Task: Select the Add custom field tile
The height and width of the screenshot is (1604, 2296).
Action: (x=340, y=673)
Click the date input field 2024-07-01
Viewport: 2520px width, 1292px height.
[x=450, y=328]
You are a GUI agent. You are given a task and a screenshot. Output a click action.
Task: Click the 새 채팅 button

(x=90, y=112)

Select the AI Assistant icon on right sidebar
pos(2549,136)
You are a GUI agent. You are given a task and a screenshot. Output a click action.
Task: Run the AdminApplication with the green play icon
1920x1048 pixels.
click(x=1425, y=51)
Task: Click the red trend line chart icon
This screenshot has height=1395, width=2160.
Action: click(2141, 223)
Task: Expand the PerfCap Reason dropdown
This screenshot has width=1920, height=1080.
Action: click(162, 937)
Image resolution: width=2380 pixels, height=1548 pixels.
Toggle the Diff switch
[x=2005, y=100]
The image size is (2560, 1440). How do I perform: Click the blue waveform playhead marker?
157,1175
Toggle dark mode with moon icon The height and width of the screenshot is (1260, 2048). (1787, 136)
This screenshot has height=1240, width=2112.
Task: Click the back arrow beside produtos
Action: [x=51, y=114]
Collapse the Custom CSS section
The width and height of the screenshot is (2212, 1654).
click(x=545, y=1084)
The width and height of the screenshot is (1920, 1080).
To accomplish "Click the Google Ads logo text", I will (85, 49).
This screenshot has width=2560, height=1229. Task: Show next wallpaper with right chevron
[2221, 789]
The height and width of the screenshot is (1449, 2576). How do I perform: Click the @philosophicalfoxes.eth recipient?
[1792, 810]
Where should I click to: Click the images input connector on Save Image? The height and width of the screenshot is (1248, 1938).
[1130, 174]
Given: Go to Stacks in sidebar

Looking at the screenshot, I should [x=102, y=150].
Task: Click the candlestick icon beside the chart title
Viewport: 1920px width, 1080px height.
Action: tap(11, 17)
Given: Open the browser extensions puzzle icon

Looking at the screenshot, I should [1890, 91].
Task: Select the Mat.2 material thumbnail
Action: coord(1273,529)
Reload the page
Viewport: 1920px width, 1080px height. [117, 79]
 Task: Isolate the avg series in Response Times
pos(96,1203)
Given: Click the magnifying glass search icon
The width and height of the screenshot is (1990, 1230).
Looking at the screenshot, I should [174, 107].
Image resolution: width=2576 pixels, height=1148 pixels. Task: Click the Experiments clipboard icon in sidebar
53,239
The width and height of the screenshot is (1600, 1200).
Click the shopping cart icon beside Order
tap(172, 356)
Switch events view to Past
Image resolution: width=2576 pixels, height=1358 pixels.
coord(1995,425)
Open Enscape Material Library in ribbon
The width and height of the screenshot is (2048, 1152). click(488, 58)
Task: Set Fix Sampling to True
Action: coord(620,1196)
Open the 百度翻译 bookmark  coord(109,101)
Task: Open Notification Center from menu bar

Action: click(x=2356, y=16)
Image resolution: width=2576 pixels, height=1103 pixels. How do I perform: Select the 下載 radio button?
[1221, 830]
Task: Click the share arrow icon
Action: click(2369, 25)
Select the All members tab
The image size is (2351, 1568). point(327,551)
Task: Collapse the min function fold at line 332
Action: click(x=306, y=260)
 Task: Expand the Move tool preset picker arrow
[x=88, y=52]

______________________________

**Try it**
Take the entries above and copy out all lines with the string "chart".

**Exercise response**
Task: Click the red trend line chart icon
Task: Click the candlestick icon beside the chart title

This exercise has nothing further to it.